"Moms in the Fast Lane - Biking With Kids"
"Child-safety experts now believe that bike riding with a baby involves too many risks. Don't even consider taking your baby along unless your child is at least one year old. Avoid busy thoroughfares. Better yet hire a sitter."
I am quoting from the very popular book (in the USA), What to Expect the First Year, by Arlene Eisenberg, Heidi Murkoff and Sandee Hathaway (copyright 1989, p 318)
Yikes! Some advice simply does not apply to dwellers of Tokyo-to. I get a monthly newsletter from my daughter's daycare. One of them offered a safety note which loosely translated said that it is not a good idea to carry more than two children on one bicycle.
Japanese mothers do not bicycle for exercise but as an alternative to doing chores on foot, such as buying groceries. While not bicycling fast, these moms are carrying groceries in several baskets, and often have one or two children strapped into front and back children's seats.
I also do not have a car, so I started using my bicycle about a week after the birth of my daughter, and my baby was comfortable rocking along for the ride in a sling type carrier. We had to visit the ward office to record her birth within 14 days. (I arrived on day 15 and was asked to write a short apology explaining why I was a day late.) I also had to get her a visa at immigration which couldn't be done until after she got her passport at the US Embassy. I found that riding my bicycle was much more comfortable than walking or taking trains. For some reason, walking put more stress on my post-birth soreness.

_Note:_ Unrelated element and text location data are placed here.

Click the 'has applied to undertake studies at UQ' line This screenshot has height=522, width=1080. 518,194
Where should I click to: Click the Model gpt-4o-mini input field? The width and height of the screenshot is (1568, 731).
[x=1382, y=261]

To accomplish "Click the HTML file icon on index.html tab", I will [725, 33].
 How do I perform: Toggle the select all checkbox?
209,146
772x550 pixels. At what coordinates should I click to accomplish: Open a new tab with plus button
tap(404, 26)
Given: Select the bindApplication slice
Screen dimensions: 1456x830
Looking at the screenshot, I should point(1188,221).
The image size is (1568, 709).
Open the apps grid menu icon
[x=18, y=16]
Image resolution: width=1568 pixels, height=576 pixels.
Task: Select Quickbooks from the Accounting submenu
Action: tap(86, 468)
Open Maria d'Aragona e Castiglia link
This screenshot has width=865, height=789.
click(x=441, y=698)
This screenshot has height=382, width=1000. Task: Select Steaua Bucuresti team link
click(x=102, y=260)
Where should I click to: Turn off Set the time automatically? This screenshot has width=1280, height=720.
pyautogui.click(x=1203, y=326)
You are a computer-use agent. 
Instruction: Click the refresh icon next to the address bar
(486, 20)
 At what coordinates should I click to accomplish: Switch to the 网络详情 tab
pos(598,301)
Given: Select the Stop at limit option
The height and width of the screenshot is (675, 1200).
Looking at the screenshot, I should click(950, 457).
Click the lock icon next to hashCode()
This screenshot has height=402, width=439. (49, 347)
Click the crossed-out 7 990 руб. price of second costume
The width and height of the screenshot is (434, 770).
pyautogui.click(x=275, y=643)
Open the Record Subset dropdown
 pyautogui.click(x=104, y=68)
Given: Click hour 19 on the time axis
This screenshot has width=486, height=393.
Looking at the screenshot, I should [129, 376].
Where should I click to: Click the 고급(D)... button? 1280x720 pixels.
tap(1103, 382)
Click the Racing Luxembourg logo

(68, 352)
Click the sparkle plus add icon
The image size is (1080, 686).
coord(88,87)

Later I used the bicycle in the late hours of night as a way to calm my daughter or even to get her to sleep, much the way desperate parents in the US sometimes will drive their infants in aimless circles at midnight. She is two years old now and continues to love it when we go bicycling. She attempts to get me right back in the saddle saying, "Mama, seat" after I have jumped off to push us up a steep hill. She doesn't understand the exertion factor yet.
The bicycle is a part of our daily life in Tokyo. For visitors I have a second bicycle now. They are parked outside on the sidewalk. I have come to regard them as a necessity for urban living. When people ask me about moving back to the US, I sometimes answer only half in jest, "my bicycle would probably get stolen within a week." But the truth is that I did lose one bike to theft in Tokyo, so be sure to lock up!
[In Tokyo, bicycle registration (cost: JY500 + JY25 tax) is mandatory on paper, but lots of people simply don't do it. I personally highly recommend it. This can be done at any bicycle shop. Proof of purchase (eg. letter from seller plus original registration if bought 2nd hand) and identification is needed. Police sometimes have bicycle check points where they verify ownership. A registration in your wallet matching the number on your bicycle is more expeditious than remembering to carry your original purchase receipt. Though I was stopped many times before I had a baby, now that there is a child seat attached to my bicycle I seem to be beyond suspician.]
Epilogue: 20 April 1999 ...after about 5 months... I got a call from the Kanda police station this morning at 7:50 am that they found my stolen bicycle in Suidobashi, I can retrieve it at the station, and the bike is rideable! So it was definitely worth my while to file a theft report at my local police box.